И рассерженность Потапова, любящего размеренный распорядок, и устоявшаяся тишина всей полукруглой комнаты, которая стала им теперь особенно слышна, и окружение стукачами (впрочем, Рубин свои убеждения мог выкрикивать безбоязненно) — заставили бы очнуться всяких трезвых людей.
Эти же двое очнулись лишь чуть-чуть. Их долгий — не первый и не десятый — спор только начинался. Они поняли, что нужно выйти из комнаты, но не могли уже ни смолкнуть, ни расцепиться. Они уходили, по дороге меча друг в друга словами, пока дверь коридора не поглотила их.
И почти сразу после их ухода белый свет погас, зажёгся ночной синий.

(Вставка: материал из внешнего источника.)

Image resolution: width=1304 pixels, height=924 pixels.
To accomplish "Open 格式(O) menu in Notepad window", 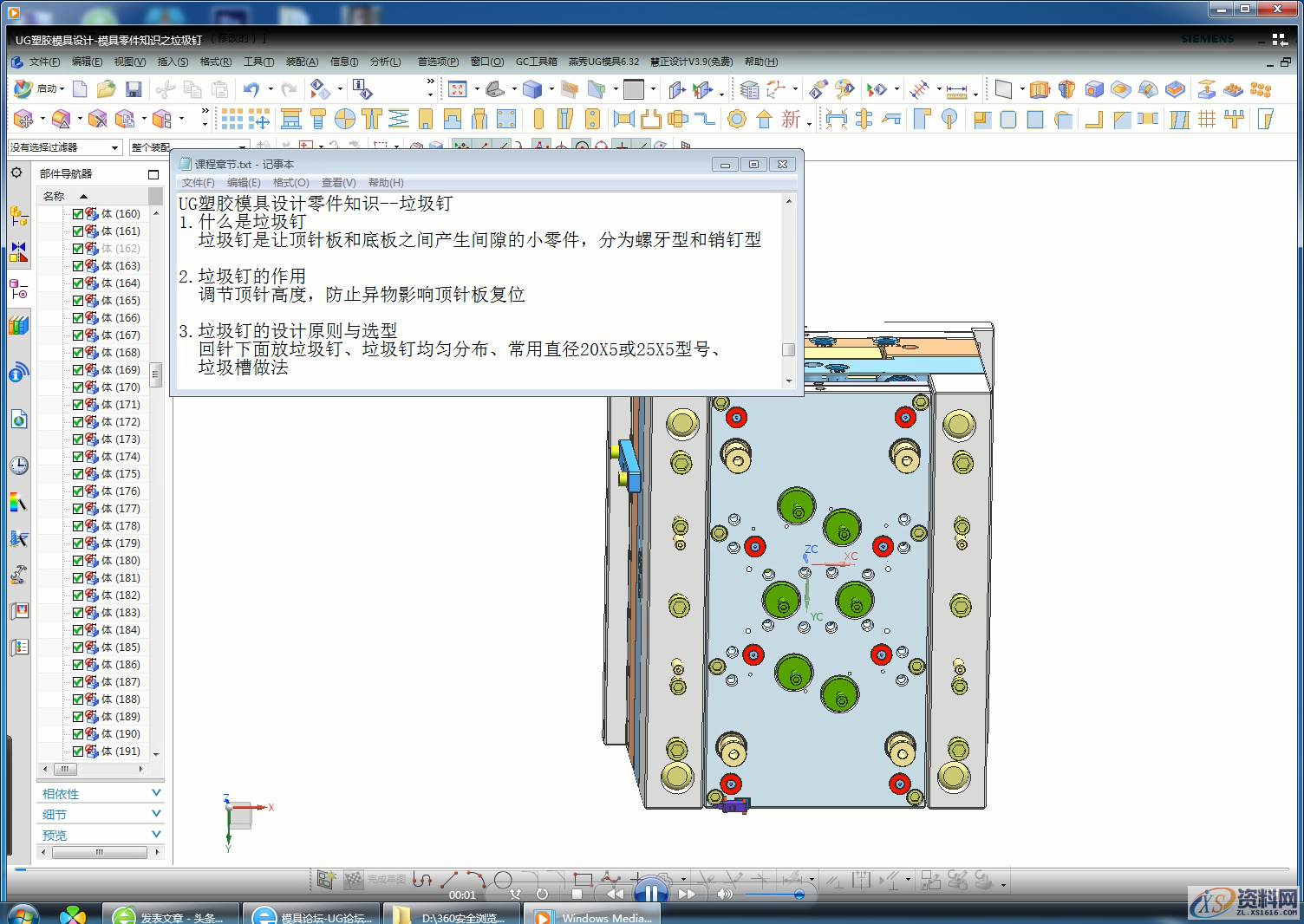I will [x=290, y=183].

Руська Доронин, чьё ухо бодрствовало ближе всех к их спору, был, однако, далее всех от того, чтобы собирать на них «материал». Он слышал недосказанный намёк Потапова, понял его, хотя и не видел устремлённого пальца — и испытал прилив нерешимой обиды, вызываемой у нас упрёками людей, чьё мнение мы уважаем.

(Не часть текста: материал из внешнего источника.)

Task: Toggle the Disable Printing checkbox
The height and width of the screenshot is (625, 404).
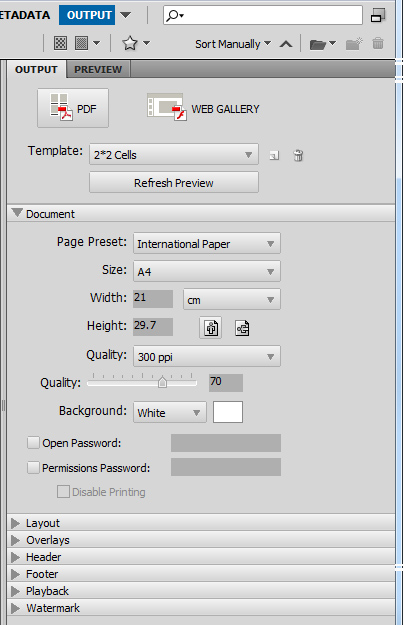Action: pos(63,492)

Когда он затевал эту острую двойную игру с оперативниками, он всё предвидел, он провёл бдительность врагов, был теперь накануне зримого торжества со ста сорока семью рублями, — но он был беззащитен против подозрения друзей! Его одинокий замысел, именно из-за того, что был так необычен и таен, — предавался презрению и позору. Его удивляло, как эти зрелые, толковые, опытные люди не имели достаточной широты души, чтобы понять его, поверить, что он — не предатель.
И, как всегда бывает, когда мы теряем расположение людей, — нам становится втройне дорог тот, кто продолжает нас любить.
А если это — ещё и женщина?..
Клара!.. Она поймёт! Он завтра же откроется ей в своей авантюре — и она поймёт.
И безо всякой надежды, да и безо всякого желания уснуть, он извивался в своей распалённой постели, то вспоминая пытливые кларины глаза, то всё более уверенно нащупывая план побега под проволоку овражком до шоссе, а там сразу автобусом в центр города.
А дальше там поможет Клара.
В семимиллионной Москве человека найти трудней, чем во всём обнажённом Воркутинском крае. В Москве-то и убегать!..
66
Дружбу Нержина с дворником Спиридоном Рубин и Сологдин благодушно называли «хождением в народ» и поисками той самой великой сермяжной правды, которую ещё до Нержина тщетно искали Гоголь, Некрасов, Герцен, славянофилы, народники, Достоевский, Лев Толстой и, наконец, оболганный Васисуалий Лоханкин.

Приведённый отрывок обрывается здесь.